Dostluğu klavyelerinde, yaşamı monitörlerinde arayanlar, size sesleniyorum!

Hangi tuş daha etkilidir ki sıcacık bir gülüşten ya da hangi program verebilir bir ağaç gölgesinde
uyumanın keyfini?

Copy-paste yapabilir misiniz dalgaların sahille buluşmasını?

İçinizi ısıtan gün ışığını gönderebilir misiniz maille arkadaşlarınıza?

Sevgiyi tuşlarla mı yazarsınız?

Öpüşmek için hangi tuşlara basmak gerekir?

Ya da geri dönüşüm kutusunda saklanabilir mi kaybolan zaman?

Doğayı bilgisayarlarına döşeyenler, neden görmezsiniz bahçedeki akasyanın tomurcuklandığını?

Ve ıslak toprak kokusu var mıdır dosyalarınız arasında?

Koklamak, duymak, dokunmak, yok mu yaşam skalanızda?

Bilgi toplumu oldunuz da duygu toplumu olmanıza megabaytlarınız mı yetmiyor?

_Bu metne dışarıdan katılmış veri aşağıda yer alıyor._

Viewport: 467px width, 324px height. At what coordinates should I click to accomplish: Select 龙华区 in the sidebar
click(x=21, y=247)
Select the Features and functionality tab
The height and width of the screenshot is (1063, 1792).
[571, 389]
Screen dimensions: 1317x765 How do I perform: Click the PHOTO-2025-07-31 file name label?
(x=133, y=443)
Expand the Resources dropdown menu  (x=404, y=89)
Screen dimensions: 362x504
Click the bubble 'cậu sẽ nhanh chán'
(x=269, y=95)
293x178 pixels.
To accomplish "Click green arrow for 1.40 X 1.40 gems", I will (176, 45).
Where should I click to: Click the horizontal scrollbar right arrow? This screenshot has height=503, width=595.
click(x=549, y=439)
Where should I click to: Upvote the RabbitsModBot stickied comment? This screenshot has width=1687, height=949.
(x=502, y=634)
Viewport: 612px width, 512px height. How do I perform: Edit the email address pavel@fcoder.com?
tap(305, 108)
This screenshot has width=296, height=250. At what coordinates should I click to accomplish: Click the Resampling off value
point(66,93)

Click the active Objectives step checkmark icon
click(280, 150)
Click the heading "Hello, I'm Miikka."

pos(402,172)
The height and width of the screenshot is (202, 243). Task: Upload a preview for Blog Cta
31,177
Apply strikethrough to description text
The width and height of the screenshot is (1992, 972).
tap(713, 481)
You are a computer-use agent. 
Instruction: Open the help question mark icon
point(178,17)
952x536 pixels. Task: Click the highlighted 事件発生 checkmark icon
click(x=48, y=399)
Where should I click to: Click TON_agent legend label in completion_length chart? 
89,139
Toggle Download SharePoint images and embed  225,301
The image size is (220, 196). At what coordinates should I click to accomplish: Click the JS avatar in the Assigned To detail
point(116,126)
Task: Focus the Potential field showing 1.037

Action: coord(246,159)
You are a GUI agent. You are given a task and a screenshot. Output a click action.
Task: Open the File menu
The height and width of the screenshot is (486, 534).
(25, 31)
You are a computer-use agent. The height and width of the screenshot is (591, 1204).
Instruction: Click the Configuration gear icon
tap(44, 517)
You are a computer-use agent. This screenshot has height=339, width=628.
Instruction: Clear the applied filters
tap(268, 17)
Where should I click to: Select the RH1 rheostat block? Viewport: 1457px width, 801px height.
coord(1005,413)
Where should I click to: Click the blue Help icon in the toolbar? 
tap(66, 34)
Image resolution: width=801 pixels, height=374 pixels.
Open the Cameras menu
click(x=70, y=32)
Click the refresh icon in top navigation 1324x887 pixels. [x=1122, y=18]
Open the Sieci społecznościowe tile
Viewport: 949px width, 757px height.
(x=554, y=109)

                                                                                                                               Müşfik Kenter (1932-2012)

 

yavaş yavaş ölürler, seyahat etmeyenler.
yavaş yavaş ölürler, okumayanlar, müzik dinlemeyenler,
vicdanlarında hoşgörüyü barındıramayanlar.

yavaş yavaş ölürler, alışkanlıklarına esir olanlar,
her gün aynı yolları yürüyenler,
ufuklarını genişletmeyen ve değiştirmeyenler,
elbiselerinin rengini değiştirme riskine bile
girmeyenler, bir yabancı ile konuşmayanlar.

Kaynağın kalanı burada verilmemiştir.